What appears to happen is that when $\theta > 180^o, \vec v_n$ flips sign:
Given: $\vec v_1 = \{0, 1, 0\};$ $\vec v_2 = \{-1, 1, 0\}:$ $\vec v_n = \vec v_1 \times \vec v_2, = \{0,0,1\}.$
$\theta = 45^o;$ expected.
Given: $\vec v_1 = \{0, 1, 0\};$ $\vec v_2 = \{1, -1, 0\}:$ $\vec v_n = \vec v_1 \times \vec v_2, = \{0,0,-1\}.$
$\theta = 135^o;$ expected $225^o.$
The one solution I have seen is to pre-identify $\vec v_n$. It is undesirable.

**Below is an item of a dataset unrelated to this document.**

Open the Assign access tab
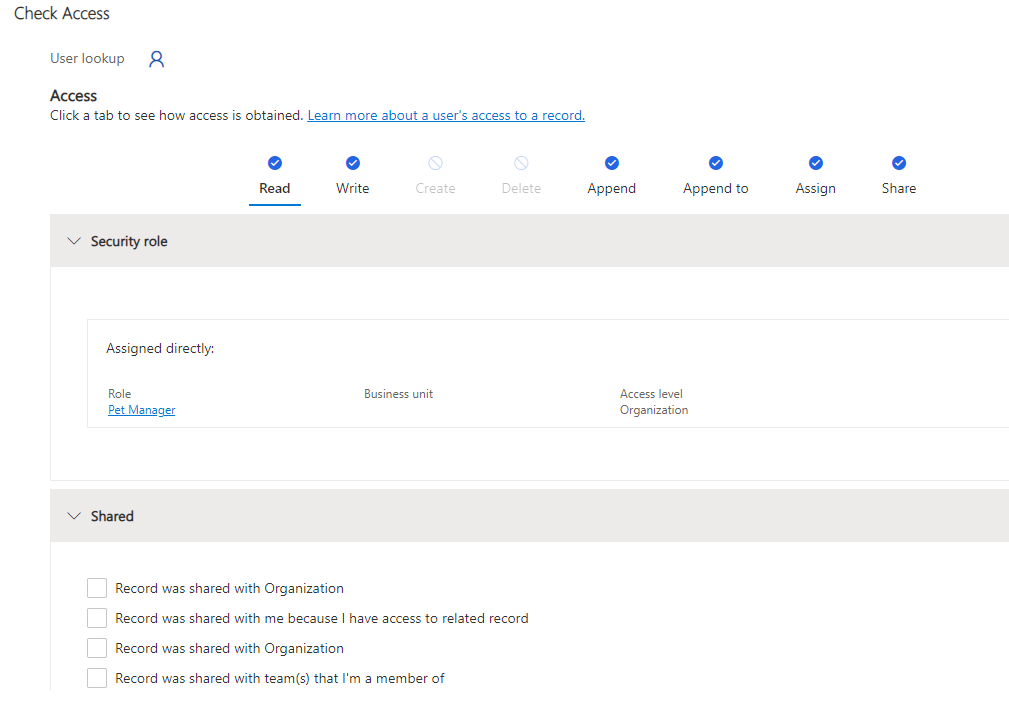Image resolution: width=1009 pixels, height=712 pixels. pyautogui.click(x=815, y=188)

The goal is not to identify what is clockwise, but simply to have a consistent $[0^o, 360^o)$ mechanism given two unit vectors with common origin in a single plane with $\vec v_n$ derived from fixed unit $\vec v_1$ and varying unit $\vec v_2$, in a single plane.
(converted to MathJax per request, first attempt, hope it looks OK).
Thanks for any and all insights!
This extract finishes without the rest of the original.